Return the lines of the data from the start through the line containing "pyautogui.click(x=564, y=523)", reproducing them character for character.

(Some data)
********

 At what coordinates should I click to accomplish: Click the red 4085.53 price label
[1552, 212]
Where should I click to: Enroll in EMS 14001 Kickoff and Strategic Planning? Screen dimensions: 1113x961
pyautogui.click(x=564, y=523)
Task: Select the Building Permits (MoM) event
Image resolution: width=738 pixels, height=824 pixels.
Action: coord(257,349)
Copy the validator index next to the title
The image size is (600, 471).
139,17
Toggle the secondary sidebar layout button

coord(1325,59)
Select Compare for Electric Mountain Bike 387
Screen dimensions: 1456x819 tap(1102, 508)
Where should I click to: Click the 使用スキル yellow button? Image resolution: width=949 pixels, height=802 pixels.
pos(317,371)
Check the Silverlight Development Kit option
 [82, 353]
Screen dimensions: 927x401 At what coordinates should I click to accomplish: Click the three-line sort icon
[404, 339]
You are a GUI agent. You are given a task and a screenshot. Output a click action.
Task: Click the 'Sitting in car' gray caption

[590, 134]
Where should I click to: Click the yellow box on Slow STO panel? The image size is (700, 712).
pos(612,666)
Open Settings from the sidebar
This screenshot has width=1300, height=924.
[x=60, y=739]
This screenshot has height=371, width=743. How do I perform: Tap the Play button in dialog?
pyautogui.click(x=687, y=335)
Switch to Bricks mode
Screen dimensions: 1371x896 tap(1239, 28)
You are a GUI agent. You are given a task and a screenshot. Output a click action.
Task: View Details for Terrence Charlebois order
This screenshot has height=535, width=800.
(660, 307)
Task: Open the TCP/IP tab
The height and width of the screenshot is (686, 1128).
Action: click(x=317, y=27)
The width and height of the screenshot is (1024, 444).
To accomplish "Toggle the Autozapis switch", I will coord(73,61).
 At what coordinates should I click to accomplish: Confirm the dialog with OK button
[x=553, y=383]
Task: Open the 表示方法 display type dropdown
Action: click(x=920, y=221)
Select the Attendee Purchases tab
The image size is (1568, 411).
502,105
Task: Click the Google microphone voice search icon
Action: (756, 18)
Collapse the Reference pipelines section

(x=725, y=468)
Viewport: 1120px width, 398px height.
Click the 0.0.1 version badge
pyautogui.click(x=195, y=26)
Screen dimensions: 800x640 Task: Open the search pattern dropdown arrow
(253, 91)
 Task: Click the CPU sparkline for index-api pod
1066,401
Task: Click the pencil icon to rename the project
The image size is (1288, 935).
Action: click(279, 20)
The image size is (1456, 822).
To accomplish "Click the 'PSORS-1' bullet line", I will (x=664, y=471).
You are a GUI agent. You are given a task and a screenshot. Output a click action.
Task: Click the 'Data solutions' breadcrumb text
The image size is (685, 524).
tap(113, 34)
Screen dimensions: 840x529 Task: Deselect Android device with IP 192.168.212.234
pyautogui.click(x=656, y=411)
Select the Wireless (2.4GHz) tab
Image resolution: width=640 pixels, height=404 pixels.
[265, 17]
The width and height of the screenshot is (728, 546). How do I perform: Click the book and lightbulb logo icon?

********

[OUTPUT]:
 At what coordinates should I click to accomplish: Click the red 4085.53 price label
[1552, 212]
Where should I click to: Enroll in EMS 14001 Kickoff and Strategic Planning? Screen dimensions: 1113x961
pyautogui.click(x=564, y=523)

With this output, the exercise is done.